» **Document**
What’s Going On In NYC This Week



Guitarist and vocalist Jeremiah Lockwood of The Sway Machinery has serious Jewish AND blues yichus (he is the grandson of noted Cantor Jacob Konigsberg and he sat at the knee of Piedmont bluesman Carolina Slim). Vocalist Jewlia Eisenberg, founder of the Balkan funk-punk band Charming Hostess, is “blithe and frisky,” says The Times. The two forward thinkers team up in a new duo project, Book of J (a nod to Harold Bloom’s book on biblical authorship). Drawing from American psalmody, Yiddish folklore and Jewish liturgy, the two explore the intersection of religion and radical politics. On tap: songs that started life in Jewish and Christian religious communities and were later adopted by organizers for various racial, economic and social justice causes. — In residence Saturdays in July, 6 p.m., Barbès, 376 Ninth St., Brooklyn, (347) 422-0248, barbesbrooklyn.com. $10.


In conjunction with its retooled production of “Amerike – The Golden Land,” a musical depicting the immigrant experience in New York, the National Yiddish Theatre Folksbiene presents a two-day summit of panels, workshops and performances on the topic of immigration. Participants include the acclaimed Colombian-American actor/comedian/film producer John Leguizamo, who will give the keynote address; journalists Ann Curry and Michael Feingold; Irish-American rock star Larry Kirwan (Black 47); Klezmatics’ trumpeter Frank London and more. The summit culminates with a free outdoor concert at Robert F. Wagner Park (Tuesday, July 18, 7 p.m.) — Monday, July 17, panels start at 10 a.m. and run throughout the day, Museum of Jewish Heritage, 36 Battery Place, (646) 437-4202, mjhnyc.org. For the full schedule, visit nytf.org.


Since his arrival here in 2001, Israeli-born jazz drummer, composer and bandleader Dan Aran, who has a light but insistent touch and leads from behind, has become a sought-after drummer in New York City. All About Jazz described “Breathing,” his debut recording as a leader, as “disarmingly pretty, pure in melodic focus.” Aran is a New School jazz program grad who has a lovely way with brushes. With Itai Kriss on flute and Gilad Abro on bass. — Tuesday, July 11, 8:30 and 10:30 p.m., La Lanterna Bar Next Door, 129 Macdougal St., (212) 529-5945, lalanternacaffe.com.



One of 2016’s best-reviewed works, J. T. Rogers’ “Oslo,” which just won the Tony for best play, tells a complex tale of political intrigue and back-door negotiations focusing on the months of talks between Israel and Palestine that led to the historic 1993 Oslo Peace Accords. Directed by Tony-winning Barlett Sher (“Fiddler on the Roof”). The darkly funny play has been extended through July 16. — Lincoln Center Theater, 150 W. 65th St., (212) 375-3708, lct.org.

» **Required task 1**
Copy out every line of the entries below that contains the string "resolution". Match case exactly.

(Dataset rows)
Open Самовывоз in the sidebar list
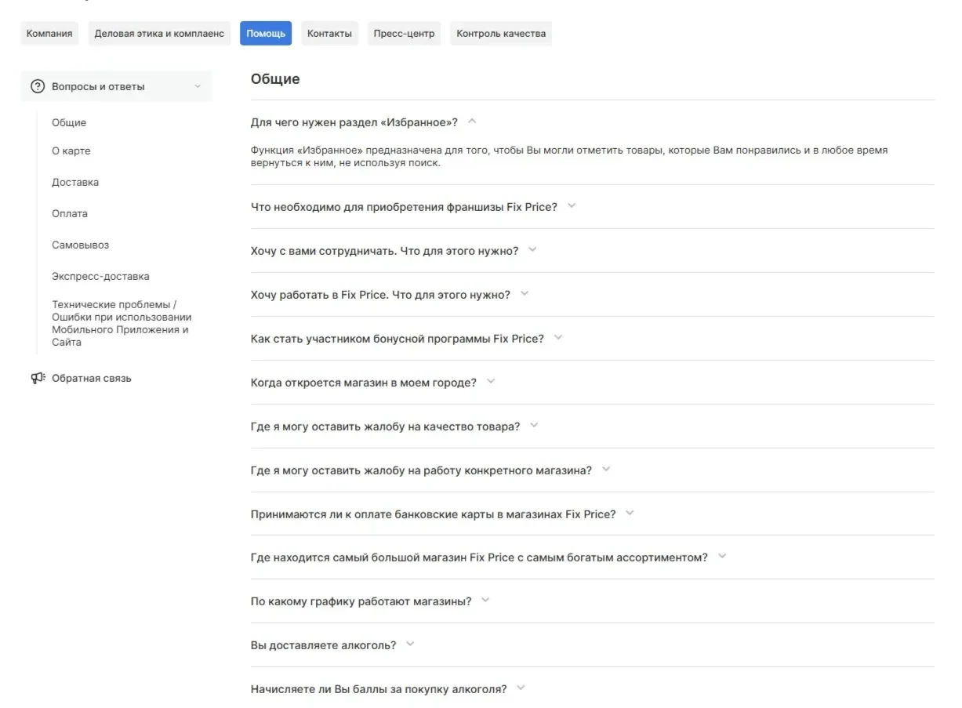This screenshot has width=962, height=708. point(81,245)
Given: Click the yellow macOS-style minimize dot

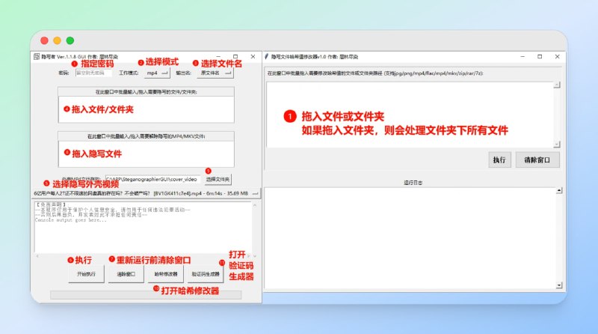Looking at the screenshot, I should [58, 40].
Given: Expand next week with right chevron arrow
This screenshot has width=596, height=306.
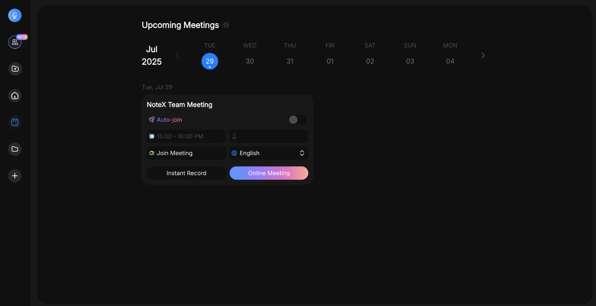Looking at the screenshot, I should click(483, 55).
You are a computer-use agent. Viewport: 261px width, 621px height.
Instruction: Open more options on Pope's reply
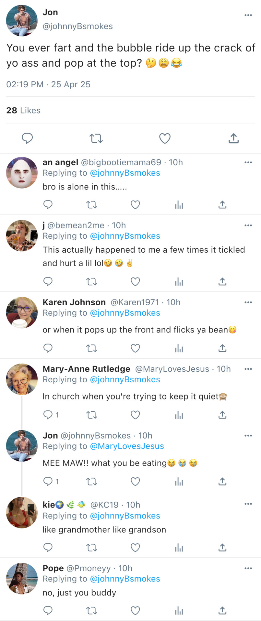tap(248, 568)
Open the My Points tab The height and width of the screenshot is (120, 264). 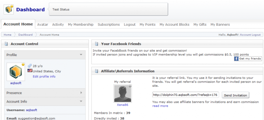pos(148,24)
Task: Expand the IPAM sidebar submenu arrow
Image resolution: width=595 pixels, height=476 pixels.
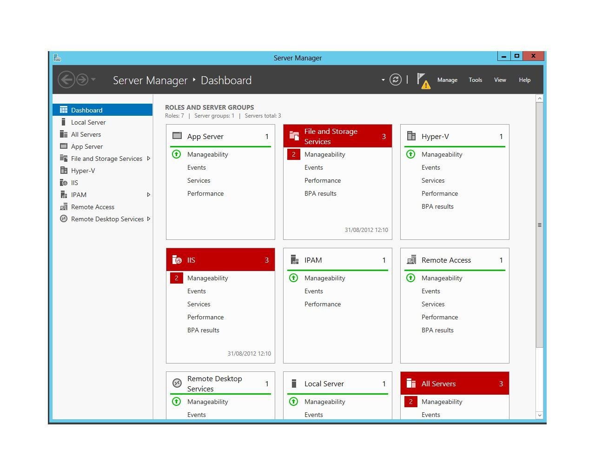Action: [x=148, y=195]
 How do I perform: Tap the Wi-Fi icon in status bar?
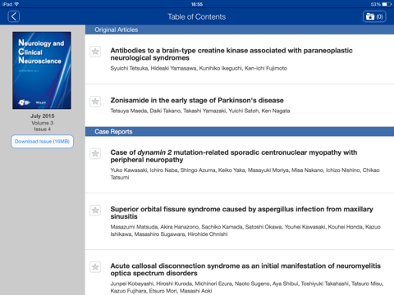tap(16, 4)
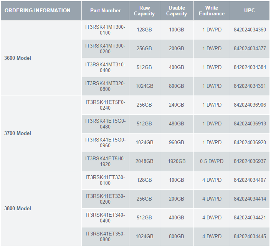Click part number IT3RSK41MT320-0800
The height and width of the screenshot is (247, 271).
(x=105, y=86)
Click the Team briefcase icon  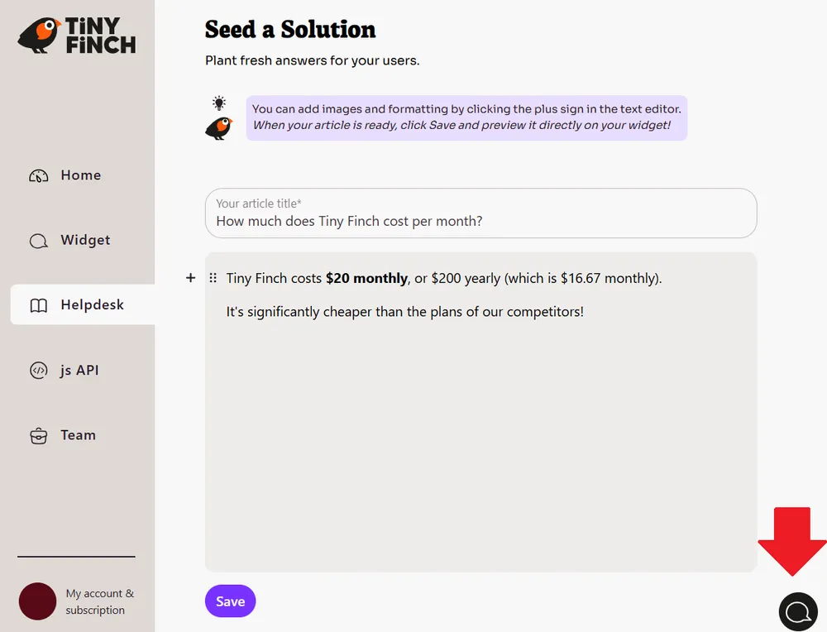(38, 434)

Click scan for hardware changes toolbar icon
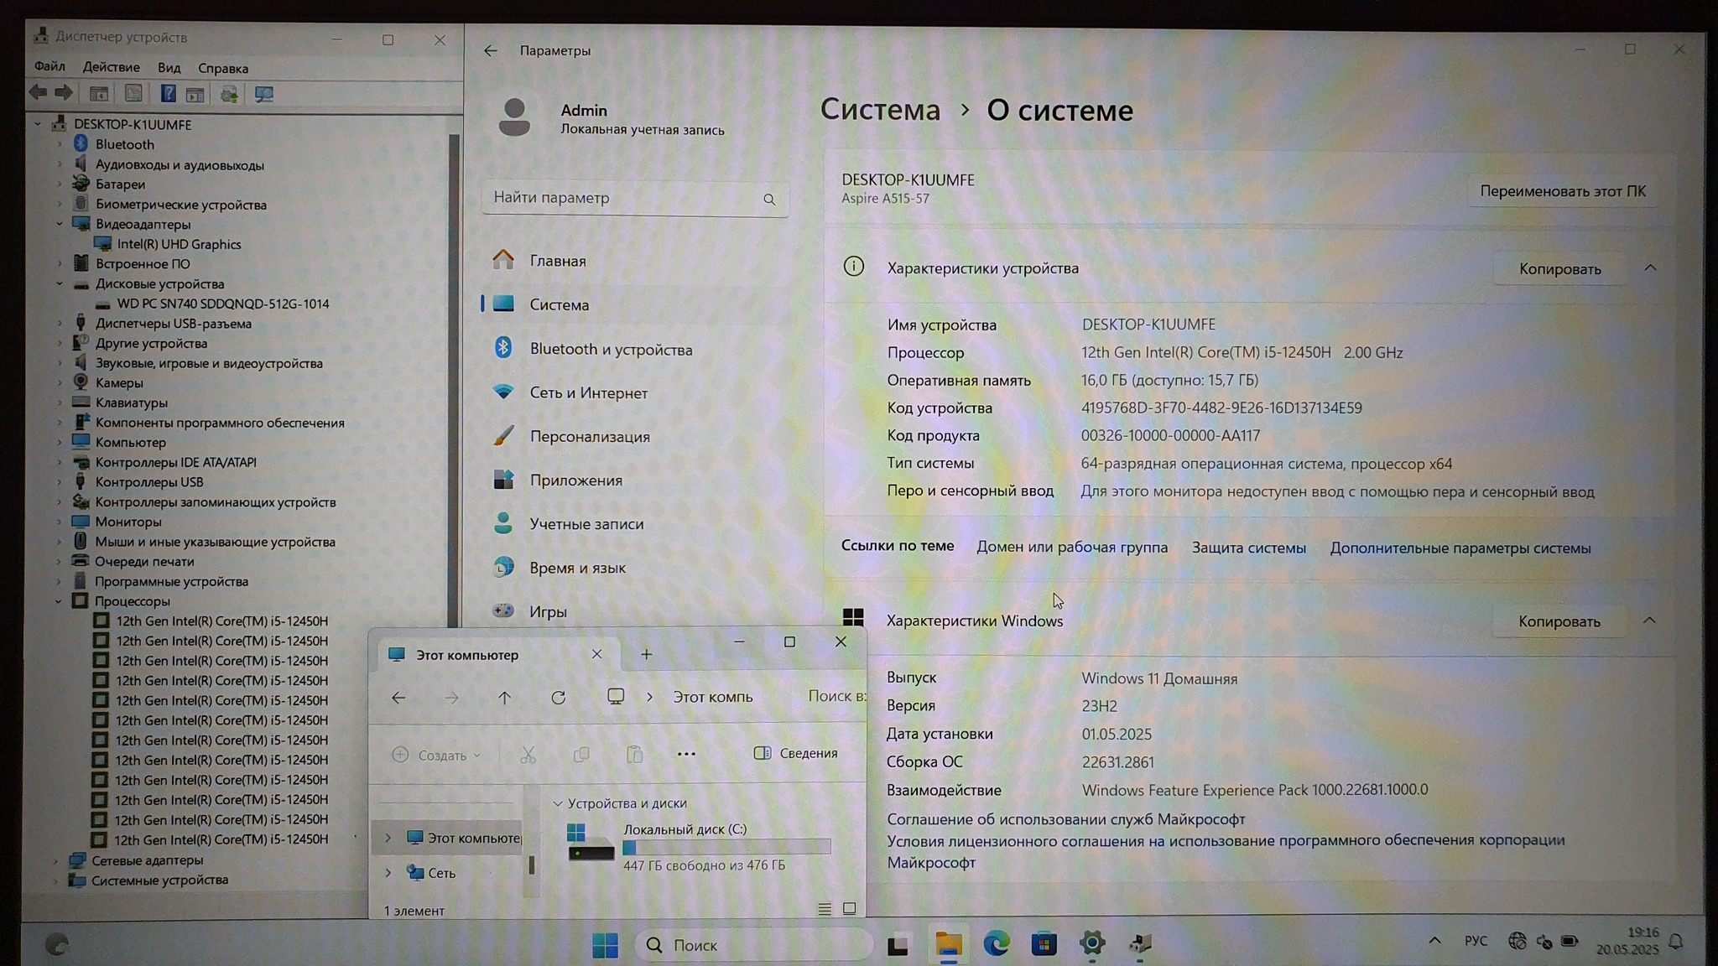click(x=264, y=94)
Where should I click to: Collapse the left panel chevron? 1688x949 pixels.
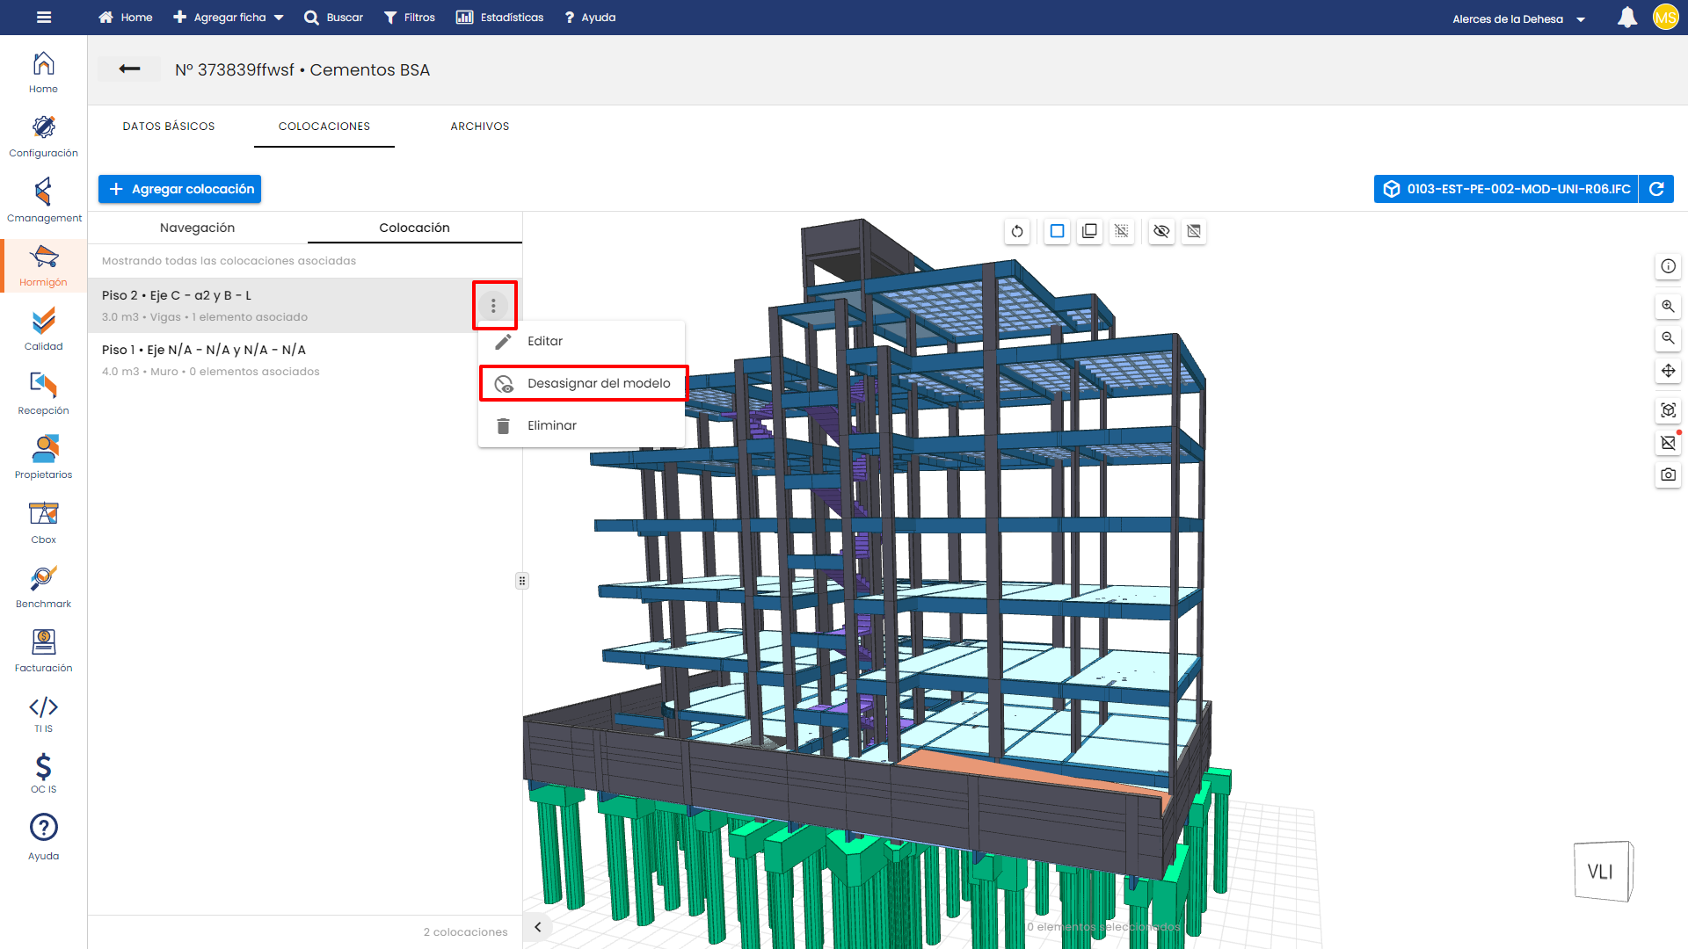pyautogui.click(x=538, y=927)
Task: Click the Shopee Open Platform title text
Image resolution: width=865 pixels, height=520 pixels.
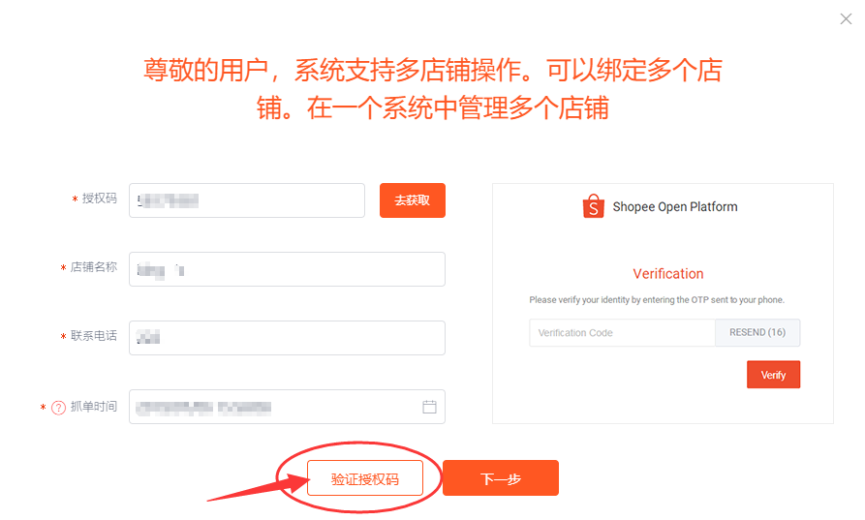Action: click(675, 207)
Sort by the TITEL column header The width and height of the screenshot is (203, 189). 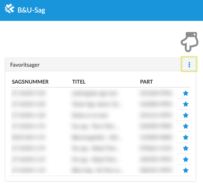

» **Required task 2**
List every phone number that appears in the NYC events listing.

» **Full response 1**
Image resolution: width=595 pixels, height=476 pixels.
Image resolution: width=865 pixels, height=520 pixels.

» **Full response 2**
(347) 422-0248
(646) 437-4202
(212) 529-5945
(212) 375-3708